10 Things We Love About Being Different from the Supermarkets...
Our fruit and veg (mostly) doesn't come wrapped in plastic.
Apart from cutting single-use plastic waste, this also means you can buy as much (we sell in bulk, just ask) or as little as you like (we'll even cut big things in half or quarter for you).
Truly taste the difference! Our seasonal food, grown locally, tastes so much better. Unlike supermarkets which don't ask for flavour from their suppliers, we choose items from further afield from market based on their taste.
Short food miles that support local growers: Elder's, Phantassie , Tyningham Community Farm and Tyninghame Organic Orchard, The Ridge and Belhaven Community Garden and so many more...
Our amazing local producers: coffee roasted in Berwick-upon-Tweed or East Linton, The Chocolate Tree, Mungoswells flour, The Cheese Lady, The Dunbar Community Bakery , and so many more...
Ethical sourcing - case study Healthy Oils - a small family organisation aiming to bring about change through ethical consumption.

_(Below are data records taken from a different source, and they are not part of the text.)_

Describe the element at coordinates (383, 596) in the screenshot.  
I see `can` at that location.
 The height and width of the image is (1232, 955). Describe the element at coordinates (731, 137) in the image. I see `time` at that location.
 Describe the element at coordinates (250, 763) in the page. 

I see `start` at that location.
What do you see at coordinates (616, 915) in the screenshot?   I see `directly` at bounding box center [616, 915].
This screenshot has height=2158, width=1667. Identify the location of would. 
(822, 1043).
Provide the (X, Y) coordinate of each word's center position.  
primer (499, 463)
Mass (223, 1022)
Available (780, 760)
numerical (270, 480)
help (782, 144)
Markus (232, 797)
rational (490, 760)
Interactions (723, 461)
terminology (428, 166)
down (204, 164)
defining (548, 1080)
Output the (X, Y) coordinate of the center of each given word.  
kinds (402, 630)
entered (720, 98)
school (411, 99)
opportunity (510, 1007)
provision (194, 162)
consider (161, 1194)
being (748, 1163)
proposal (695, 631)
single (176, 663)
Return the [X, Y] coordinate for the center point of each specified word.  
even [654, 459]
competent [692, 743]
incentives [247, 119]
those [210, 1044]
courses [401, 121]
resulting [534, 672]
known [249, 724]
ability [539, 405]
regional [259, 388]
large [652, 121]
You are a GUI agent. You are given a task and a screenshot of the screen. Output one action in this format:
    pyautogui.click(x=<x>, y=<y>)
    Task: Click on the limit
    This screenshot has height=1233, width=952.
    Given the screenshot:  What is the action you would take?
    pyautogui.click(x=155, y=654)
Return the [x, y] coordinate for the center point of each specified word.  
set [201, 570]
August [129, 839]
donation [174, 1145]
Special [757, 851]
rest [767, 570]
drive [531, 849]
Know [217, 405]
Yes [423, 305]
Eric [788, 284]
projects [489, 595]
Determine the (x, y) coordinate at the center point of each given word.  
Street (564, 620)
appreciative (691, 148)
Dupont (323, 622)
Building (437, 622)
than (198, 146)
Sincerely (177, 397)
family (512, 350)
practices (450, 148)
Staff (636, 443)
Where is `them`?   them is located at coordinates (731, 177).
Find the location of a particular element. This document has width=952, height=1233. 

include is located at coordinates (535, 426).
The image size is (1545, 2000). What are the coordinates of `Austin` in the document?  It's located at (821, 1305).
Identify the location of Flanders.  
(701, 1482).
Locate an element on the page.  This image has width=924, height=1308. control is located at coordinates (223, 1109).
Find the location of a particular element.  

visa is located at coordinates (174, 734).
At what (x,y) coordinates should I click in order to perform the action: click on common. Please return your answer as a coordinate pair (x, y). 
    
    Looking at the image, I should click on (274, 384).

They source high quality organic products from cooperatives or family businesses around the UK and EU. Their products are unique, traceable back to their origin farms and cannot be bought in supermarkets. They sell directly to shops, rather than to wholesalers, allowing more affordable pricing.
Community: people make and meet friends in the Crunchy. We love to have a chat, ask what you're making for dinner. We'll never have a self-service check-out! Sometimes convenience has a butterfly effect that creates bigger inconveniences (like loneliness and isolation) down the road. We are a not-for-profit organisation with a community food outreach worker who runs at least three in-person activities a week in the community creating spaces serving nutritious food, building relationships and cutting food waste.
Independent businesses like the Crunchy make our high street a more vibrant, appealing and enjoyable place to be, which makes our town and our lived environment and more vibrant, appealing and enjoyable place to be. No-one ever planned a holiday to a town because it has an ASDA or a Lidl...
Need something we haven't got? We'll try and order it for you, just ask!
Supermarkets demand rock bottom prices from their suppliers, which means maximum efficiency in all aspects of production. This translates into cheap meat imports that have been intensively reared and fed on grain grown on deforested land; hedges that provide bird habitat being removed because they take up growing space and are expensive to maintain; tonnes of industrial fertiliser being sprayed on land (fertiliser is responsible for approximately five percent of total greenhouse gas emissions); small businesses going bust; workers being paid and treated badly. And lots more besides of course. Sourcing responsibly means supporting farmers that work with nature and avoid the wholesale reshaping of our natural environment in the pursuit of cheap prices that hide real world costs.